• [INFORMATION]
........

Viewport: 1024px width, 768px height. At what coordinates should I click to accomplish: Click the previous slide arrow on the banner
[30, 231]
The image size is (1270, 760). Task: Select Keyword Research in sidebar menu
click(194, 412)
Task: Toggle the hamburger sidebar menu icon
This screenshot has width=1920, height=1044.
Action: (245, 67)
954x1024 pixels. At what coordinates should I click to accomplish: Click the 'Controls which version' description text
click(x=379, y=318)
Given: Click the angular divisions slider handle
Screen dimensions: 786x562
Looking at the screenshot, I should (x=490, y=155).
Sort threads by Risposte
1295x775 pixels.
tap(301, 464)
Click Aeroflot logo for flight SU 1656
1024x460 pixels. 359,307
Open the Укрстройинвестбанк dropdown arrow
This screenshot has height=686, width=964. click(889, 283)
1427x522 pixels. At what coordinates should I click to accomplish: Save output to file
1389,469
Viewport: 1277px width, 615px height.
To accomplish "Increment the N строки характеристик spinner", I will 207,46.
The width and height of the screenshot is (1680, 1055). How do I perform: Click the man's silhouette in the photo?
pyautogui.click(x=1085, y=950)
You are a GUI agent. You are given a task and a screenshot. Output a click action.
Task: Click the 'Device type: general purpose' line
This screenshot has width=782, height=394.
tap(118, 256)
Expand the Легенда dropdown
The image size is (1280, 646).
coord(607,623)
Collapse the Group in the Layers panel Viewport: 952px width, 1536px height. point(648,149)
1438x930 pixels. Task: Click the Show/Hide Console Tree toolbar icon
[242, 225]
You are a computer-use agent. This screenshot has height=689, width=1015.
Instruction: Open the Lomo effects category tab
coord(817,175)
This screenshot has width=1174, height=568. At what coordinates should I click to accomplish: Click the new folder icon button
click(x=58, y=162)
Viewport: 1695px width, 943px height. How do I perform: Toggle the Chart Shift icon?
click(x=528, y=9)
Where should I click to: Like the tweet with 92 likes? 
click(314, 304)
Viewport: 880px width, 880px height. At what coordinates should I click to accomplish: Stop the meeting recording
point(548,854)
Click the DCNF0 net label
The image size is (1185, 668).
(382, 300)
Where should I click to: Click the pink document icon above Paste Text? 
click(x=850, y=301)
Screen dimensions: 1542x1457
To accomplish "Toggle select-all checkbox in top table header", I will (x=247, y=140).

........

• [TASK DETAILS] Please copy all of the data above exactly.

• [SOLUTION TO THE EXERCISE]
Viewport: 1024px width, 768px height. At what coordinates should I click to accomplish: Click the previous slide arrow on the banner
[30, 231]
The image size is (1270, 760). Task: Select Keyword Research in sidebar menu
click(194, 412)
Task: Toggle the hamburger sidebar menu icon
This screenshot has width=1920, height=1044.
Action: (245, 67)
954x1024 pixels. At what coordinates should I click to accomplish: Click the 'Controls which version' description text
click(x=379, y=318)
Given: Click the angular divisions slider handle
Screen dimensions: 786x562
Looking at the screenshot, I should (x=490, y=155).
Sort threads by Risposte
1295x775 pixels.
tap(301, 464)
Click Aeroflot logo for flight SU 1656
1024x460 pixels. 359,307
Open the Укрстройинвестбанк dropdown arrow
This screenshot has height=686, width=964. click(889, 283)
1427x522 pixels. At what coordinates should I click to accomplish: Save output to file
1389,469
Viewport: 1277px width, 615px height.
To accomplish "Increment the N строки характеристик spinner", I will 207,46.
The width and height of the screenshot is (1680, 1055). How do I perform: Click the man's silhouette in the photo?
pyautogui.click(x=1085, y=950)
You are a GUI agent. You are given a task and a screenshot. Output a click action.
Task: Click the 'Device type: general purpose' line
This screenshot has width=782, height=394.
tap(118, 256)
Expand the Легенда dropdown
The image size is (1280, 646).
coord(607,623)
Collapse the Group in the Layers panel Viewport: 952px width, 1536px height. point(648,149)
1438x930 pixels. Task: Click the Show/Hide Console Tree toolbar icon
[242, 225]
You are a computer-use agent. This screenshot has height=689, width=1015.
Instruction: Open the Lomo effects category tab
coord(817,175)
This screenshot has width=1174, height=568. At what coordinates should I click to accomplish: Click the new folder icon button
click(x=58, y=162)
Viewport: 1695px width, 943px height. How do I perform: Toggle the Chart Shift icon?
click(x=528, y=9)
Where should I click to: Like the tweet with 92 likes? 
click(314, 304)
Viewport: 880px width, 880px height. At what coordinates should I click to accomplish: Stop the meeting recording
point(548,854)
Click the DCNF0 net label
The image size is (1185, 668).
(382, 300)
Where should I click to: Click the pink document icon above Paste Text? 
click(x=850, y=301)
Screen dimensions: 1542x1457
To accomplish "Toggle select-all checkbox in top table header", I will (x=247, y=140).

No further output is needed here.